Elle prit une verge et frappa les pierres: aussitot revinrent a la vie non seulement le frere et ses animaux, mais une foule d’autres personnes encore, tels que marchands, ouvriers, patres, qui lui rendirent grace de leur delivrance et retournerent chez eux. Quant aux freres jumeaux, des qu’ils se revirent, ils se precipiterent dans les bras l’un de l’autre. Puis ils saisirent la sorciere, lui lierent les membres et la jeterent dans le feu: des qu’elle fut consumee, la foret sembla s’ouvrir d’elle-meme; elle devint claire et brillante, et on pouvait apercevoir le palais du roi a trois lieues de distance. Les deux freres reprirent ensemble la route du chateau, et tout en allant, ils se raconterent chacun leur histoire. Et lorsque le plus jeune eut dit qu’il devait un jour remplacer le roi sur le trone, l’autre reprit:
– Je m’en suis bien apercu, car lorsque j’arrivai dans la ville et qu’on m’eut prit pour toi, on me rendit tous les honneurs royaux, la jeune princesse me recut comme son epoux, et je dus m’asseoir a son cote a table et dormir dans ton lit.

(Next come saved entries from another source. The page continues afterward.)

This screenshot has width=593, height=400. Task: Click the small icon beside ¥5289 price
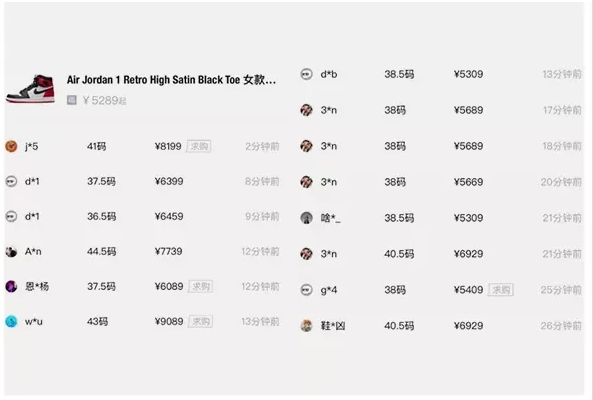tap(71, 100)
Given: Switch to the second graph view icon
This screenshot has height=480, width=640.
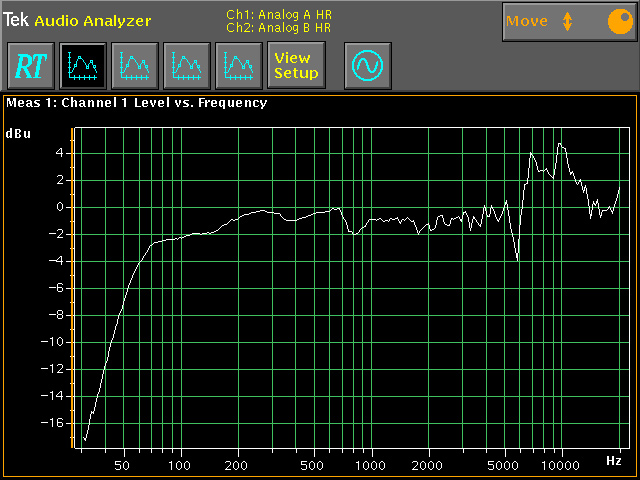Looking at the screenshot, I should (x=134, y=66).
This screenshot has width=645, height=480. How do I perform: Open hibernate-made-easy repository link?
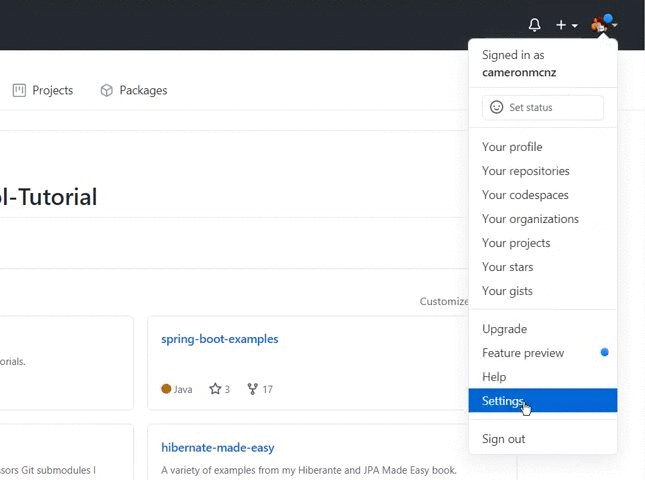click(x=217, y=448)
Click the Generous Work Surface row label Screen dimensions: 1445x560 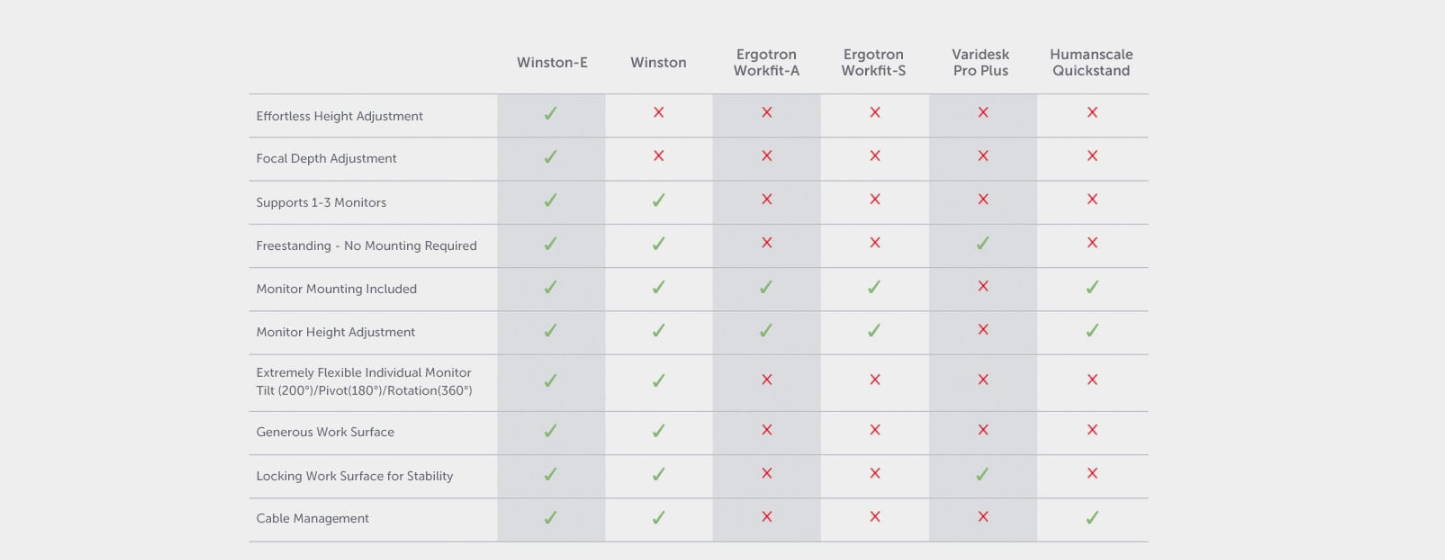pyautogui.click(x=325, y=432)
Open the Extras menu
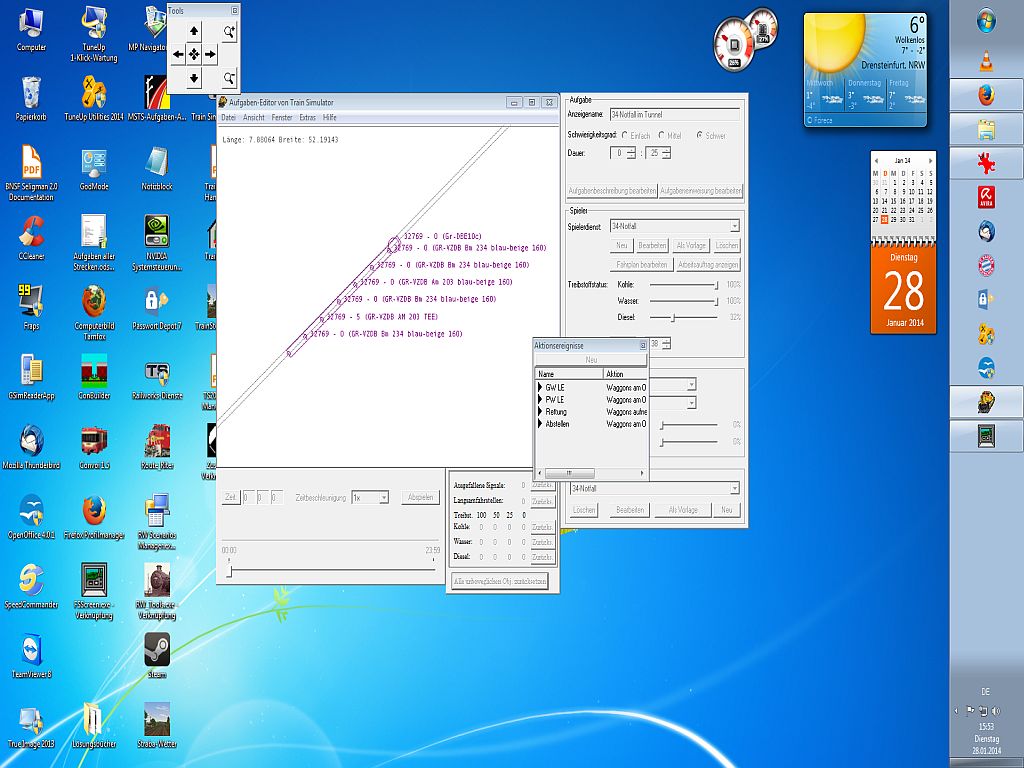This screenshot has width=1024, height=768. pos(307,118)
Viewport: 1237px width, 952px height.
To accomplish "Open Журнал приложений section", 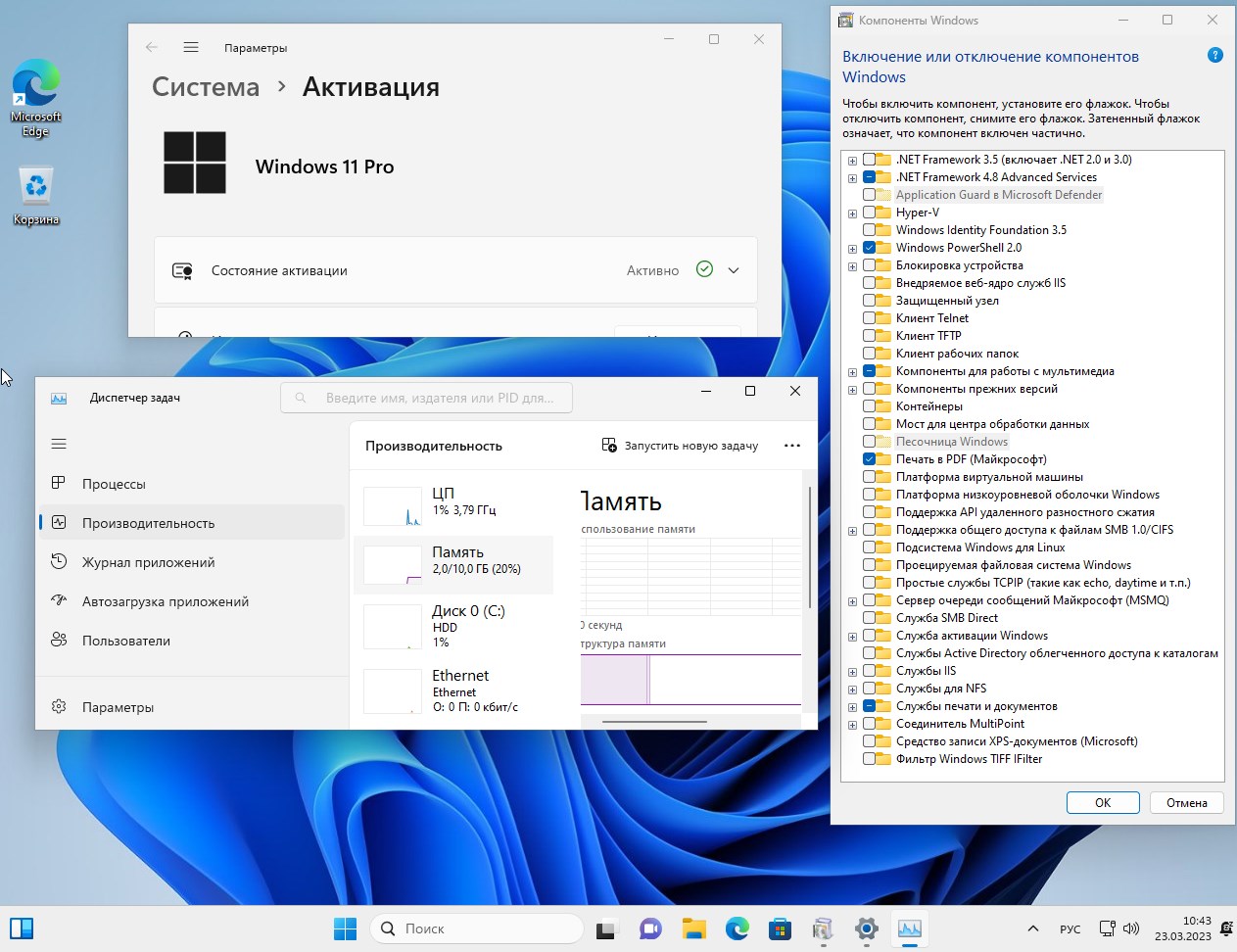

La-dessus, ils continuerent leur route, et le jeune prince dit a son frere:
– Tu me ressembles de tout point, tu portes comme moi des vetements royaux et tes betes te suivent ainsi que font les miennes. Entrons dans la ville par les deux portes opposees et arrivons de deux cotes differents et en meme temps en presence du roi.

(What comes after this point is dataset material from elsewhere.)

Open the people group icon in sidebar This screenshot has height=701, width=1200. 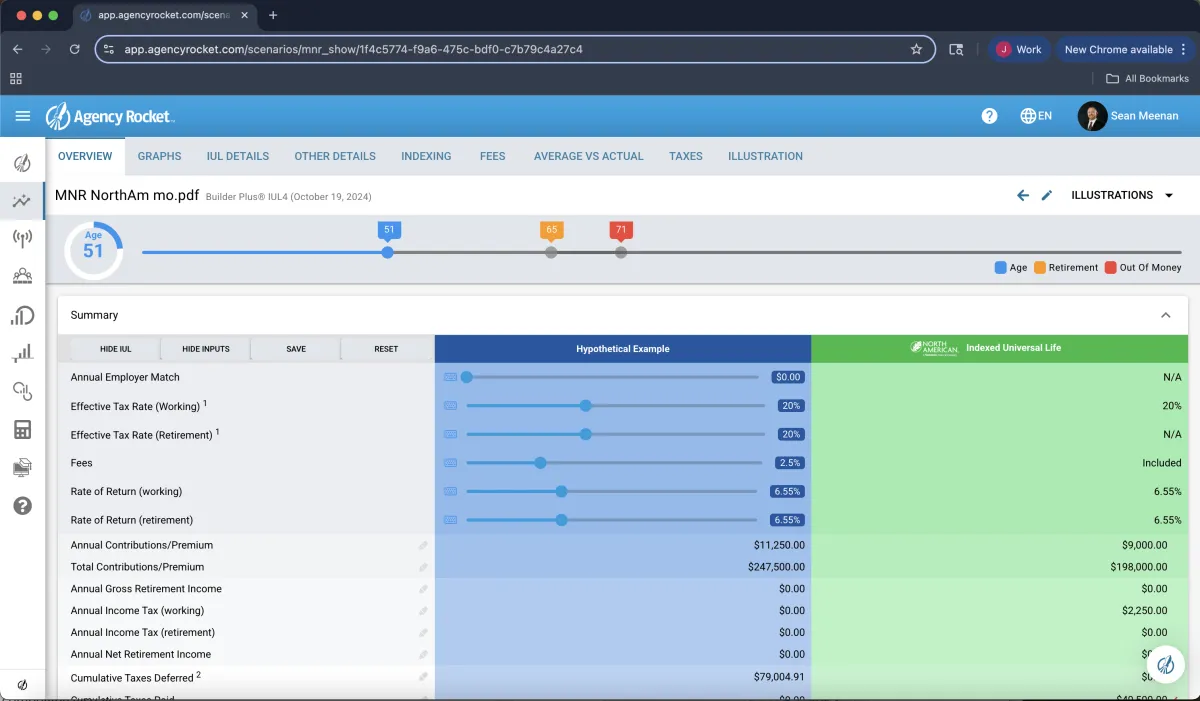(22, 276)
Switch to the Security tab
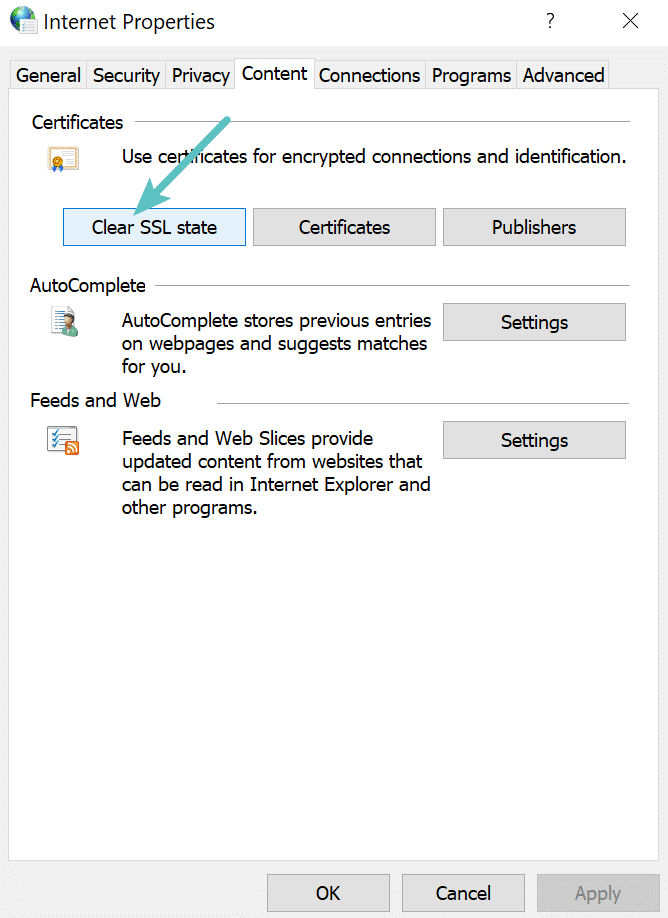This screenshot has height=918, width=668. pos(126,75)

Ils se separerent donc et les factionnaires de l’une et de l’autre porte se presenterent au meme instant devant le vieux roi pour lui annoncer que le jeune prince arrivait de la chasse avec ses animaux. Le roi repondit:
– Cela n’est pas possible; les deux portes sont a une lieue de distance.
En ce moment les deux freres entraient de deux cotes differents dans la cour du palais. Ils en monterent les degres ensemble. Le roi dit a sa fille:
– Indique-moi quel est ton epoux; ces deux princes se ressemblent tellement que je ne puis les reconnaitre.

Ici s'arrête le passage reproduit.